John barely heard him. He had sought out Fortunatus, as he had Dominica, to pursue his new theory concerning Hypatius’ death: that it stemmed from the donation of the sculpture rather than from political intrigue. Instead what he had found was unexpected confirmation of a possible conspiracy against Justinian.

Worse, it was not information Justinian would wish to hear for it could certainly be twisted to prove he would have had a reason to want Hypatius dead. Not to mention several others.

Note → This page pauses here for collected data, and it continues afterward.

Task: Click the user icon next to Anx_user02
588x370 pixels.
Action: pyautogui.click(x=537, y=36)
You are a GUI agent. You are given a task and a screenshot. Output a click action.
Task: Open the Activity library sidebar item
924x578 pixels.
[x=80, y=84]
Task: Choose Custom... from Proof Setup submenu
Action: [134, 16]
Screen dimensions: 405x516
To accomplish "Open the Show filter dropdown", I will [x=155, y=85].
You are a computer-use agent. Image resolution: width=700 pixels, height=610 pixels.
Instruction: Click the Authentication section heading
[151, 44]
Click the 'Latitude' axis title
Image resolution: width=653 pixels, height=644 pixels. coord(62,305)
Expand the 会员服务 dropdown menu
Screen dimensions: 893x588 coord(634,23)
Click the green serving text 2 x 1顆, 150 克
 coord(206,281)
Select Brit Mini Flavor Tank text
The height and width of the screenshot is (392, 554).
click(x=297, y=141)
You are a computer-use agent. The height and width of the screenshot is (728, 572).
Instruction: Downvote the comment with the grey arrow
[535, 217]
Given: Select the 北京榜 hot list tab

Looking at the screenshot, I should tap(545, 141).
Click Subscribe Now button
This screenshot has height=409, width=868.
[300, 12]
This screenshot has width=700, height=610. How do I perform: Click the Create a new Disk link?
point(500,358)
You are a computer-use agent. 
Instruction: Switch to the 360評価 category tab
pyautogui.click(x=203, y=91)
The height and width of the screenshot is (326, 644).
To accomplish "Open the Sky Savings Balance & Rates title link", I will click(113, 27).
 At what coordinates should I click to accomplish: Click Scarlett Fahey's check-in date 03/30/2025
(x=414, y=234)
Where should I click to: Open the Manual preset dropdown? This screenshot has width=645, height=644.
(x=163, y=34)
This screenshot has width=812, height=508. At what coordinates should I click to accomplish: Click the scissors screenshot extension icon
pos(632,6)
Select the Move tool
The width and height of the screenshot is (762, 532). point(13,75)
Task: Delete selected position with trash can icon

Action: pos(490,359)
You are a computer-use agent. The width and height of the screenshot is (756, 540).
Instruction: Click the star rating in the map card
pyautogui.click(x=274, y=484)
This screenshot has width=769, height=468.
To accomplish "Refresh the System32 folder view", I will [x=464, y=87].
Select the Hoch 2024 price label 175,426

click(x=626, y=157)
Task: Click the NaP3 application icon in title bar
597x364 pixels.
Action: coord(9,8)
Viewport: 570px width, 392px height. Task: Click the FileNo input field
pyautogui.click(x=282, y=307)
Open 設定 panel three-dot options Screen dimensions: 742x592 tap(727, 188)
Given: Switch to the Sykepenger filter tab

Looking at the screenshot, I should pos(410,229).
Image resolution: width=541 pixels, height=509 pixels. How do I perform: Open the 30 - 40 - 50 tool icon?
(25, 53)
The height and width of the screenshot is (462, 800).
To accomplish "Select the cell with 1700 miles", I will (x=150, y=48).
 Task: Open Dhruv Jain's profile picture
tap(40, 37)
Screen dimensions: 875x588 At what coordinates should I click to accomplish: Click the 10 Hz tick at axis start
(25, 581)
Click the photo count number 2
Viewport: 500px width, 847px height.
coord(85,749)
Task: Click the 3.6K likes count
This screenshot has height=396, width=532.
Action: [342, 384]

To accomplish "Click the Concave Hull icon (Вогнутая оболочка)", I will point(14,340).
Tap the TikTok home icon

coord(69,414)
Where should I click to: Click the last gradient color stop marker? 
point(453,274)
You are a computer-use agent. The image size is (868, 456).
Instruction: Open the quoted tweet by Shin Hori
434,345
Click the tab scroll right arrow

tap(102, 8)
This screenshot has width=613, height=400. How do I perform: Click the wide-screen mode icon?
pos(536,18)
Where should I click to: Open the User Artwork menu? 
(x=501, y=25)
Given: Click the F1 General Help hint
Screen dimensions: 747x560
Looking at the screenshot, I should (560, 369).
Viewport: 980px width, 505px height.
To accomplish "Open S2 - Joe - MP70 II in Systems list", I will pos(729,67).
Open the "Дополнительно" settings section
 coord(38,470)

There were many in the city who still believed Justinian responsible for Vitalian’s death, even though the only evidence they could point to was that the death had benefited Justinian.

Beyond that, Anna’s father clearly appeared to be involved with those who were opposed to Justinian ever ruling. It was not just coincidence that he had been talking with Trenico and Tryphon at the baths. The latter had denied acquaintanceship with Opimius for good reason.

Fortunatus talked on, but said nothing more of consequence. Still chattering, he finally escorted John to the monastery gate. Outside, passersby hurried along, bent about their own business. John glanced back at the low building they had just left. He would welcome the opportunity to sink into its peace, he thought, as he stepped out into the world again.

“One thing more,” Fortunatus said as he held the gate open. “If you were thinking of interviewing Dio, there’s no point in going straight to his studio. He visits a friend here now and then so I happen to know that he won’t be back from Proconnesus until late today. He’s been out there for the past few days choosing marble for his next commission.”